Even assuming, arguendo, that the prosecutor's reference to race was improper, we conclude that such reference was harmless beyond a reasonable doubt. The prosecutor's reference to race was not inflammatory or designed to stimulate racial prejudice. It did not come close to the invidious references to race that were held to constitute harmful error in Rogan, 91 Hawai`i at 413-16, 984 P.2d at 1239-42, and State v. Shabazz, 98 Hawai`i 358, 377-82, 48 P.3d 605, 624-29 (App. 2002).

In addition, the prosecutor's argument that Lopez's testimony regarding the tall, fair-skinned girl cast doubt on his credibility was transparently weak, illogical, and unconvincing. The existence of this girl was not material to Lopez's defense or the prosecution's proof, and the prosecutor failed to articulate any motive for Lopez to have made up the girl's existence. On the other hand, there were several, more persuasive grounds for attacking Lopez's credibility. This included evidence that Lopez had told four different stories regarding whether or how he had reached into the CW's car and the glaring inconsistencies between Lopez's version of what happened and the testimony presented by the prosecution's witnesses. Under these circumstances, the prosecutor's reference to race in her closing argument did not affect Lopez's substantial rights or deny Lopez his right to a fair trial. Hawai`i Rules of Appellate Procedure (HRAP) Rule 52(b); State v. Ganal, 81 Hawai'i 358, 376, 917 P.2d 370, 388 (1996).

3. At sentencing, the prosecutor recommended that Lopez be sentenced to 30 days of incarceration, arguing, among other things, that Lopez "still does not take responsibility" for his offenses and that Lopez "seems to . . . get arrested . . . in many places where he has lived." The circuit court did not sentence Lopez to incarceration as recommended by the prosecutor and imposed sentences of straight probation.

We reject Lopez's claim that the circuit court committed plain error in failing to prevent the prosecutor from arguing at sentencing that Lopez's failure to admit guilt and his prior arrests warranted a more severe sentence. Absent an objection, the circuit court is not obligated to "prevent" the prosecutor from making an argument. Moreover, there is no evidence that the circuit court relied on the prosecutor's arguments. Indeed, the court rejected the prosecutor's recommendation and sentenced Lopez to probation without a term of incarceration. Lopez does not contend that he was entitled to a more lenient sentence. Lopez therefore was not prejudiced by the prosecutor's arguments.
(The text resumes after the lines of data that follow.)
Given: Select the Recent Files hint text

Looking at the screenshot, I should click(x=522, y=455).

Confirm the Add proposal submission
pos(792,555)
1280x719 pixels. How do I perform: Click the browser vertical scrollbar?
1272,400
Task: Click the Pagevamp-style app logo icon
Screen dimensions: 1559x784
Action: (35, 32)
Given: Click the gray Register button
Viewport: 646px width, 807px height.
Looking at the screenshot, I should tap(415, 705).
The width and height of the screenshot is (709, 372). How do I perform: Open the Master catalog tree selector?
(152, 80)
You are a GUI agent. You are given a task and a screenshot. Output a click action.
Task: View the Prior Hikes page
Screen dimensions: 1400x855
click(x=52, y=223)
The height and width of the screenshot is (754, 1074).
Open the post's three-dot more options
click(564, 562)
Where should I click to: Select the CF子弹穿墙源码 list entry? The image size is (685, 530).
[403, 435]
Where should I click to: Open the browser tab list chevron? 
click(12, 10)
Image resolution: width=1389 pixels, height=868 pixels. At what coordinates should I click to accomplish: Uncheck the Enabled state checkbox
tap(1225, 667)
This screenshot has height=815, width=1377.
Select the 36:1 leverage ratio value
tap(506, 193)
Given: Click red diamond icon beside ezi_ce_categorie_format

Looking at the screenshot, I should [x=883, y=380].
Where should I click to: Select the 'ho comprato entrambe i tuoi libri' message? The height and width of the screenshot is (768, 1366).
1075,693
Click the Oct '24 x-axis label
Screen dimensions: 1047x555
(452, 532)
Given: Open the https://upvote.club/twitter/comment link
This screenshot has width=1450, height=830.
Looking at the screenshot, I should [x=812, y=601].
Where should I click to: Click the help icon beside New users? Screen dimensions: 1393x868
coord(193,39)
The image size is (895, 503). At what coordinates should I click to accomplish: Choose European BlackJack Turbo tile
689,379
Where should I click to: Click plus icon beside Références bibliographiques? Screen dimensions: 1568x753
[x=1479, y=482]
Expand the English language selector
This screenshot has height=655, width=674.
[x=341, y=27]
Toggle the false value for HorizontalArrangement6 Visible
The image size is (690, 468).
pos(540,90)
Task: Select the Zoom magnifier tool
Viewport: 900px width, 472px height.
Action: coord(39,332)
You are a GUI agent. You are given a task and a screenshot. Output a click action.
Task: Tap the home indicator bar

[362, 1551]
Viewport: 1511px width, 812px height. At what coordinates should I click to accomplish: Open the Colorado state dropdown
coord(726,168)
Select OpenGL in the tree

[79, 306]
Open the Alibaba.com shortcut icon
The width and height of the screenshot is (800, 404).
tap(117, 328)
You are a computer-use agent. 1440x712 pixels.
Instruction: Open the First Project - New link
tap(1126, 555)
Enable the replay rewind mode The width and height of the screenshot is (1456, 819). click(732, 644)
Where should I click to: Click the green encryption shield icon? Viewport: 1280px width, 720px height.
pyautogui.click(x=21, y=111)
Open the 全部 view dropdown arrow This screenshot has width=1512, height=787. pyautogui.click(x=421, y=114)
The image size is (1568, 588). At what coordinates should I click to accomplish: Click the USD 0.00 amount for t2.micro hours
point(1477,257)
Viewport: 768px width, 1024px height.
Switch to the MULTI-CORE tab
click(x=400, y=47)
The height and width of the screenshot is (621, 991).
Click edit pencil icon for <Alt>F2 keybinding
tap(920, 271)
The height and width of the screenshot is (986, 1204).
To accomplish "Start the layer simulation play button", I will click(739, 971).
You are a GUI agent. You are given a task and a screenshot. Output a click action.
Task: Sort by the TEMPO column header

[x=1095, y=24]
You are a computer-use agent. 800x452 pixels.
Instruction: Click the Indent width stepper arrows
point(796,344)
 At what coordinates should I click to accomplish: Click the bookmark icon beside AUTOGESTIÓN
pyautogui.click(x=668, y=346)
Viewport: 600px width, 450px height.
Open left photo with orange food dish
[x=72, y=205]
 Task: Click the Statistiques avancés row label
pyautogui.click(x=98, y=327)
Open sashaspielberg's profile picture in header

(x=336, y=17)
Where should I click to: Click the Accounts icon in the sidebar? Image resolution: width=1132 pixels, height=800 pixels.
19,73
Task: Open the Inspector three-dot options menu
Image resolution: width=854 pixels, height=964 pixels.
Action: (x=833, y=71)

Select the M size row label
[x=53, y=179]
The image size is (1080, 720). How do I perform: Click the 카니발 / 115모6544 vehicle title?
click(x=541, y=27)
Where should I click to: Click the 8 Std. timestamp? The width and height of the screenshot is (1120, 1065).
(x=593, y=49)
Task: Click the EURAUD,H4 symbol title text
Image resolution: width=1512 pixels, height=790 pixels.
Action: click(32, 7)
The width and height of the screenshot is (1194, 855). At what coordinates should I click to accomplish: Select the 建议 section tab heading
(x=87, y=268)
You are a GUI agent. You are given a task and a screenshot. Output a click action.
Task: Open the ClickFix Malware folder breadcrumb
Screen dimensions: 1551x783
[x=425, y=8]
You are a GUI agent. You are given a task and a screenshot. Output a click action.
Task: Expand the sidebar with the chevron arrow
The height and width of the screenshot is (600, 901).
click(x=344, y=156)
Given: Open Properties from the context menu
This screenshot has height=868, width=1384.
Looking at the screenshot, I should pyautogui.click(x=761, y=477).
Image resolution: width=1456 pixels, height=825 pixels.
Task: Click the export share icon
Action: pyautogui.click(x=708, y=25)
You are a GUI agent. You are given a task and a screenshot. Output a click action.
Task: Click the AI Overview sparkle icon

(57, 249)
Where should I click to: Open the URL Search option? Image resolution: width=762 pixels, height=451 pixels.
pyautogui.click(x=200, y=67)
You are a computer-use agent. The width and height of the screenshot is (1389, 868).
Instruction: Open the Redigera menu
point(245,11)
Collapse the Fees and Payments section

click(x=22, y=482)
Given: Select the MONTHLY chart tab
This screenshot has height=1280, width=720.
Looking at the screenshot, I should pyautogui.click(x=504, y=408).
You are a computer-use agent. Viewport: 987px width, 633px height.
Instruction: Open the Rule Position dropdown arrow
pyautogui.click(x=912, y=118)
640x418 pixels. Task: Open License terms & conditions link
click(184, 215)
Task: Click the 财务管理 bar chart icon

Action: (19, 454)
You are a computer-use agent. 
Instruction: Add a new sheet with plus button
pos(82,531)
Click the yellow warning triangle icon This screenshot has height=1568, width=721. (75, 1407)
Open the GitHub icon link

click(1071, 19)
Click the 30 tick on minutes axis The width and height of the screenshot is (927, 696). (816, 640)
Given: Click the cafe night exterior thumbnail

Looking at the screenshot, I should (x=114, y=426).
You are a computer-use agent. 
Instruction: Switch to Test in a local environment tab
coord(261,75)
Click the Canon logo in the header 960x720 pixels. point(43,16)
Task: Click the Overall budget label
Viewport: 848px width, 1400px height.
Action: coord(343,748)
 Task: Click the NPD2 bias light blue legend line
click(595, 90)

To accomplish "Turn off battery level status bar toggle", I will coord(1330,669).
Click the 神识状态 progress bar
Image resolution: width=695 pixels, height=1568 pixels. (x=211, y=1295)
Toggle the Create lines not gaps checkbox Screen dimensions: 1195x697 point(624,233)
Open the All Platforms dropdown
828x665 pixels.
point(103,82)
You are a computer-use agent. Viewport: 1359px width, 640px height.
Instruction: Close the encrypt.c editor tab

IT IS HEREBY ORDERED that Lopez's convictions and sentences, as reflected in the March 20, 2003, Judgment filed in the Circuit Court of the Fifth Circuit, are affirmed. We note, however, that in the Judgment, both the box showing that Lopez pleaded guilty and the box showing that Lopez was found guilty pursuant to jury verdict were checked. We remand this case with instructions that the circuit court file an Amended Judgment which shows that Lopez pleaded not guiltyand was found guilty pursuant to jury verdict.

DATED: Honolulu, Hawai`i, October 24, 2006.

On the briefs:

Earle A. Partington
(Earle A. Partingon)
for Defendant-Appellant

Tracy Murakami
Deputy Prosecuting Attorney
for Plaintiff-Appellee



1.     The Honorable Clifford L. Nakea presided.

2.     Hawaii Revised Statutes (HRS) § 708-826.5 (Supp. 2005) provides in relevant part:

(1)     A person commits the offense of unauthorized entry into motor vehicle if the person intentionally or knowingly enters or remains unlawfully in a motor vehicle with the intent to commit a crime against a person or against property rights.

3.     HRS § 708-833(1) (1993) provides in relevant part:

(1) A person commits the offense of theft in the fourth degree if the person commits theft of property or services of any value not in excess of $100.

4.     The State of Hawai`i (the State) refers to this pleading as a "Notice of Docketing of Case," although this designation does not appear on the pleading itself.